◆ Document passage ◆

=-=-=-=-=

Note that this documentation is for the old 5.55 release.
For the newest documentation, please see the current release documentation.

Running a snapshot harvest


A snapshot harvest harvests all domains known to the NetarchiveSuite installation up to a given byte limit, i.e. a limit of bytes that you harvest from each domain

This is used for nationwide harvests of '''all''' domains. You can also use "Max number of objects per domain" ("-1" means without limit). The best practice is to use byte limits or object limits - not a combination.


Each domain has one "default configuration" automatically generated when the domain is created. The default configuration is used to determine how to harvest the domain in a snapshot harvest. Typically, the default configuration is good enough for most purposes, but if you want to have a domain excluded from the snapshot harvest (e.g. if the domain is outside the group you're interested in) you may want to set the harvest limit on the default configuration for that domain to 0. The default configuration is also the one used in a selective harvest unless another configuration is chosen in the drop-down menu on the selective harvest page. The other way to control how a snapshot harvest is executed is by choosing a different harvest template. Descriptions of how harvest templates work are in the user manual.

NetarchiveSuite has support for mass creation of domains, for instance by ingesting (loading) a list of domains given by a national TLD (top-level-domain) administrator.

To ingest, go to the "Create Domain" page under "Definitions" and specify the file containing the list of domains. You can also type domains in the text window, but this is only usable for a smaller number of domains. The list should be a newline-separated list of domain names including the top level domain, but not including subdomains, protocol specifications or URL paths. Thus netarkivet.dk or archive.org are useable, while http://foo.com_, _bar.dk/hest_or _news.bbc.co.uk are not. By default, NetarchiveSuite is configured to recognise all ICANN-defined top-level domains.

When the file is specified, press "Ingest" and wait while the domains are ingested. For a first test, you probably want to keep it to a fairly small number of sites, to make sure the test harvest doesn't take too long.

After ingest, you can click on 'Domain statistics' under 'Definitions' to see an overview of how many domains are registered under the Top Level Domains (TLDs). To create a snapshot definition, go to 'Snapshot harvests' and press 'Create new snapshot harvest'. The harvest definition presented will require you to enter a harvest name, and also allows you to add comments or change the limit of how many bytes or objects to collect per domain. Keep this to a fairly low number for a first test, to make sure the harvest doesn't run too long.

 

When you have entered the information, press 'Save' and then press 'Activate'.

You can monitor the harvest and browse the harvested material exactly as you did in the previous harvests. It is possible - only while the job is running - to access the Heritrix user interface on the harvester (See further details above or in the User Manual). The Running Jobs section of the interface also gives access to a great deal of information about the state of the running job or jobs, as well as functionality to control the running Heritrix process directly from NetarchiveSuite.

Â

=-=-=-=-=

◆ Entries provided ◆
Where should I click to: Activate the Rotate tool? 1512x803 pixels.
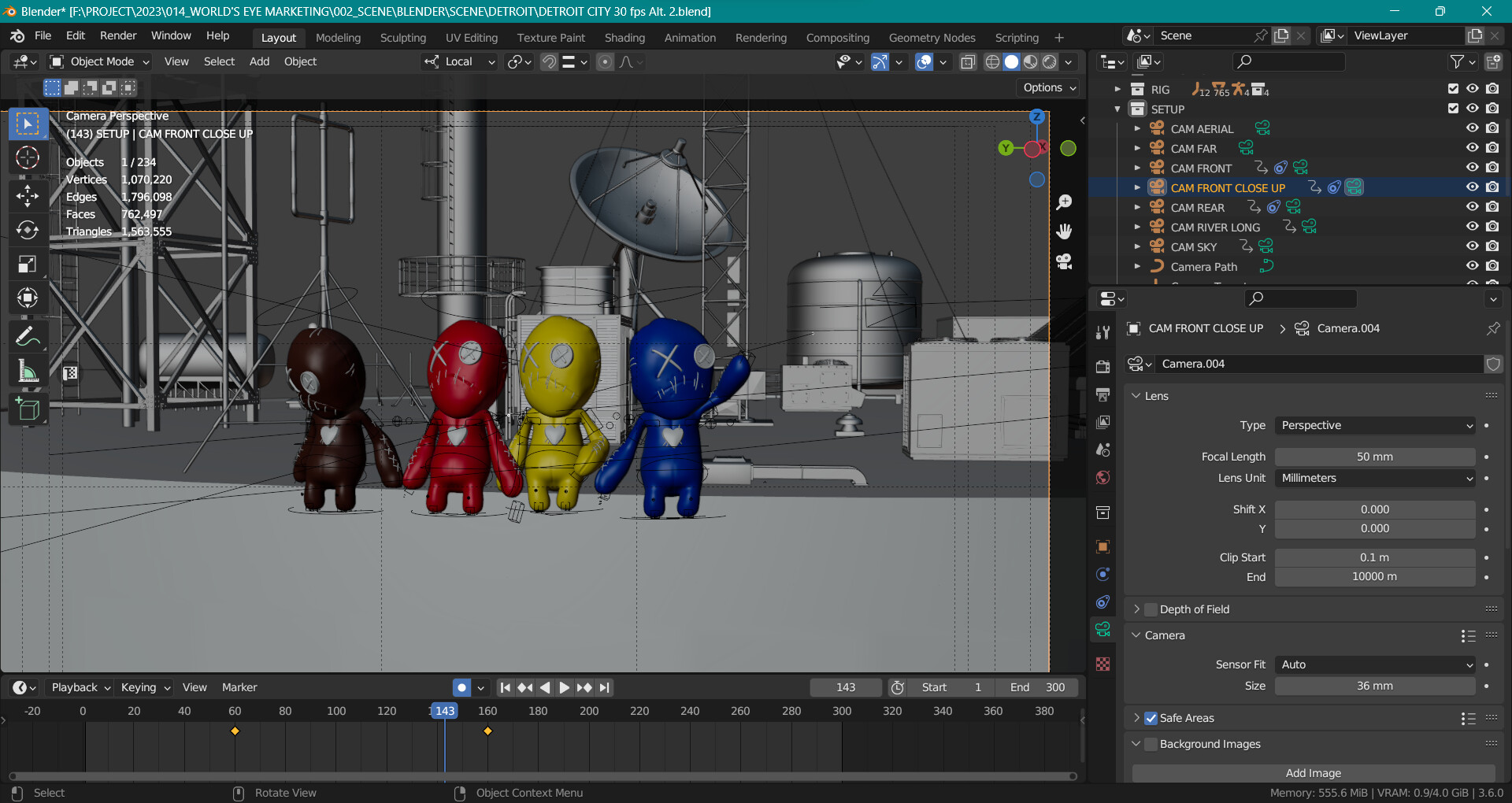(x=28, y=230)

=-=-=-=-=

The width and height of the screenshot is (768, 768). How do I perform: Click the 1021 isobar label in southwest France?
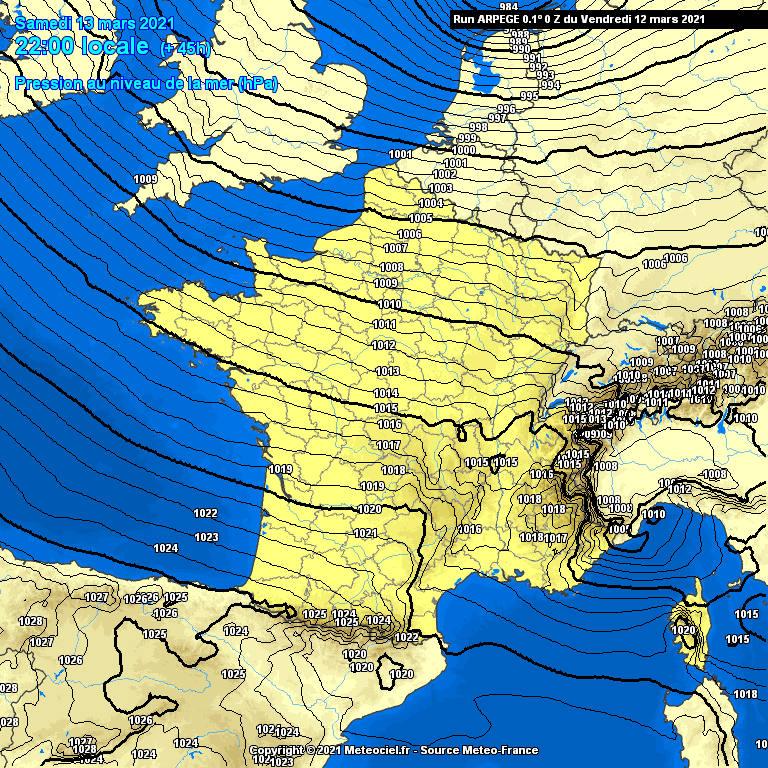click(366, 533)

=-=-=-=-=

◆ To be done ◆
Reproduce the snapshot harvest guide starting with "After ingest, you" and going on through "run too long.", substituting "remarks" for "comments".

◆ Result of the task ◆
After ingest, you can click on 'Domain statistics' under 'Definitions' to see an overview of how many domains are registered under the Top Level Domains (TLDs). To create a snapshot definition, go to 'Snapshot harvests' and press 'Create new snapshot harvest'. The harvest definition presented will require you to enter a harvest name, and also allows you to add remarks or change the limit of how many bytes or objects to collect per domain. Keep this to a fairly low number for a first test, to make sure the harvest doesn't run too long.